WHAT THE TASK ASKS – Return all of the material, keeping each line exactly as it is.
○ ○ ○
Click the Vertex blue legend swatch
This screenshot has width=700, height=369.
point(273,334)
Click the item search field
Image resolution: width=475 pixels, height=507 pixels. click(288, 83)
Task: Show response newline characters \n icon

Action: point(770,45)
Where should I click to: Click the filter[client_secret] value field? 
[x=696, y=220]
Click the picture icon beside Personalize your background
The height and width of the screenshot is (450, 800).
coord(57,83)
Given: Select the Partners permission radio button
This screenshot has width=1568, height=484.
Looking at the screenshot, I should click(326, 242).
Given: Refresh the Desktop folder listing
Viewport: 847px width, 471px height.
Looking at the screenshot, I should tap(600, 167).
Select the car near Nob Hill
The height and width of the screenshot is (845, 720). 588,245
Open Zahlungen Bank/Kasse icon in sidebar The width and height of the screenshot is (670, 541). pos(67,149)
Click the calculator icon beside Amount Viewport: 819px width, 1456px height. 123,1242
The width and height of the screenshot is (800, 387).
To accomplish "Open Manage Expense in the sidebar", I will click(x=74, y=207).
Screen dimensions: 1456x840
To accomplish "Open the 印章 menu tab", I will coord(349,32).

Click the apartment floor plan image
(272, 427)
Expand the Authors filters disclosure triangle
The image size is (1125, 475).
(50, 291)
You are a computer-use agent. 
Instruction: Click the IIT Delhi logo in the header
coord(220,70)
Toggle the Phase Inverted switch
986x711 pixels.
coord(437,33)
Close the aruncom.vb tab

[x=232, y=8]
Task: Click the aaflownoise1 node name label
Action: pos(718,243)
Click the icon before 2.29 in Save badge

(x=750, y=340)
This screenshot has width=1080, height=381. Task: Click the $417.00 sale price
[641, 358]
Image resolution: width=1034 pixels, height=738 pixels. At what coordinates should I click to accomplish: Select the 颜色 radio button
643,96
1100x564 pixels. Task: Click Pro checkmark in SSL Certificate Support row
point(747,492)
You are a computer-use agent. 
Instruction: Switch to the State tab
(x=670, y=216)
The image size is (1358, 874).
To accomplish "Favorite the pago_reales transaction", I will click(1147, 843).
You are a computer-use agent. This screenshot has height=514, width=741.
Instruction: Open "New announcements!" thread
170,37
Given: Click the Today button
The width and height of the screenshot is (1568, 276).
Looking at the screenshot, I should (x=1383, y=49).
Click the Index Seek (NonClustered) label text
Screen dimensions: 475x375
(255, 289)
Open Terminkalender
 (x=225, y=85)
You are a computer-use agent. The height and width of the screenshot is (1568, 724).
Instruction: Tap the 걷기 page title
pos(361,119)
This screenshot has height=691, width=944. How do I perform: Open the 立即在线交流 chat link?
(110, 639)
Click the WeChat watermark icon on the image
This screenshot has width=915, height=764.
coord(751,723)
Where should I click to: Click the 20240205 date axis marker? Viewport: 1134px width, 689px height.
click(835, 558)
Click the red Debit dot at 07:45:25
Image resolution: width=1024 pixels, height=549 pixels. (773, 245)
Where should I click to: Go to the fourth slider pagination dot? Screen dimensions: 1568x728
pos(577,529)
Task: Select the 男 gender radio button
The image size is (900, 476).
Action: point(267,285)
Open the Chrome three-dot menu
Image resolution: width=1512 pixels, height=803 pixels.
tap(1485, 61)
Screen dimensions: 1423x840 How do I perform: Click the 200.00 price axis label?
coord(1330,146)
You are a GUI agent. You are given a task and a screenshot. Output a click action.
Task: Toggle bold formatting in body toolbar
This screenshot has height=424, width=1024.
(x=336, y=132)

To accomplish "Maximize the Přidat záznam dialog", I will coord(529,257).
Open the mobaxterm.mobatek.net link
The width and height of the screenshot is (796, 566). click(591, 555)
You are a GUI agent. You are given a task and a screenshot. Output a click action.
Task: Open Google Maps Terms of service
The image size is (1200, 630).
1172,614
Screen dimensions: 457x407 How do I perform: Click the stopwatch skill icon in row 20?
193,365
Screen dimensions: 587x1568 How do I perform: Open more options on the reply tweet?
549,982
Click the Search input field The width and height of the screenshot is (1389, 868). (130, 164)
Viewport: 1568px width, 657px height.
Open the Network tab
○ ○ ○
OUTPUT OF THE TASK –
Click the Vertex blue legend swatch
This screenshot has width=700, height=369.
point(273,334)
Click the item search field
Image resolution: width=475 pixels, height=507 pixels. click(288, 83)
Task: Show response newline characters \n icon

Action: point(770,45)
Where should I click to: Click the filter[client_secret] value field? 
[x=696, y=220]
Click the picture icon beside Personalize your background
The height and width of the screenshot is (450, 800).
coord(57,83)
Given: Select the Partners permission radio button
This screenshot has width=1568, height=484.
Looking at the screenshot, I should click(326, 242).
Given: Refresh the Desktop folder listing
Viewport: 847px width, 471px height.
Looking at the screenshot, I should tap(600, 167).
Select the car near Nob Hill
The height and width of the screenshot is (845, 720). 588,245
Open Zahlungen Bank/Kasse icon in sidebar The width and height of the screenshot is (670, 541). pos(67,149)
Click the calculator icon beside Amount Viewport: 819px width, 1456px height. 123,1242
The width and height of the screenshot is (800, 387).
To accomplish "Open Manage Expense in the sidebar", I will click(x=74, y=207).
Screen dimensions: 1456x840
To accomplish "Open the 印章 menu tab", I will coord(349,32).

Click the apartment floor plan image
(272, 427)
Expand the Authors filters disclosure triangle
The image size is (1125, 475).
(50, 291)
You are a computer-use agent. 
Instruction: Click the IIT Delhi logo in the header
coord(220,70)
Toggle the Phase Inverted switch
986x711 pixels.
coord(437,33)
Close the aruncom.vb tab

[x=232, y=8]
Task: Click the aaflownoise1 node name label
Action: pos(718,243)
Click the icon before 2.29 in Save badge

(x=750, y=340)
This screenshot has width=1080, height=381. Task: Click the $417.00 sale price
[641, 358]
Image resolution: width=1034 pixels, height=738 pixels. At what coordinates should I click to accomplish: Select the 颜色 radio button
643,96
1100x564 pixels. Task: Click Pro checkmark in SSL Certificate Support row
point(747,492)
You are a computer-use agent. 
Instruction: Switch to the State tab
(x=670, y=216)
The image size is (1358, 874).
To accomplish "Favorite the pago_reales transaction", I will click(1147, 843).
You are a computer-use agent. This screenshot has height=514, width=741.
Instruction: Open "New announcements!" thread
170,37
Given: Click the Today button
The width and height of the screenshot is (1568, 276).
Looking at the screenshot, I should (x=1383, y=49).
Click the Index Seek (NonClustered) label text
Screen dimensions: 475x375
(255, 289)
Open Terminkalender
 (x=225, y=85)
You are a computer-use agent. The height and width of the screenshot is (1568, 724).
Instruction: Tap the 걷기 page title
pos(361,119)
This screenshot has height=691, width=944. How do I perform: Open the 立即在线交流 chat link?
(110, 639)
Click the WeChat watermark icon on the image
This screenshot has width=915, height=764.
coord(751,723)
Where should I click to: Click the 20240205 date axis marker? Viewport: 1134px width, 689px height.
click(835, 558)
Click the red Debit dot at 07:45:25
Image resolution: width=1024 pixels, height=549 pixels. (773, 245)
Where should I click to: Go to the fourth slider pagination dot? Screen dimensions: 1568x728
pos(577,529)
Task: Select the 男 gender radio button
The image size is (900, 476).
Action: point(267,285)
Open the Chrome three-dot menu
Image resolution: width=1512 pixels, height=803 pixels.
tap(1485, 61)
Screen dimensions: 1423x840 How do I perform: Click the 200.00 price axis label?
coord(1330,146)
You are a GUI agent. You are given a task and a screenshot. Output a click action.
Task: Toggle bold formatting in body toolbar
This screenshot has height=424, width=1024.
(x=336, y=132)

To accomplish "Maximize the Přidat záznam dialog", I will coord(529,257).
Open the mobaxterm.mobatek.net link
The width and height of the screenshot is (796, 566). click(591, 555)
You are a GUI agent. You are given a task and a screenshot. Output a click action.
Task: Open Google Maps Terms of service
The image size is (1200, 630).
1172,614
Screen dimensions: 457x407 How do I perform: Click the stopwatch skill icon in row 20?
193,365
Screen dimensions: 587x1568 How do I perform: Open more options on the reply tweet?
549,982
Click the Search input field The width and height of the screenshot is (1389, 868). (130, 164)
Viewport: 1568px width, 657px height.
Open the Network tab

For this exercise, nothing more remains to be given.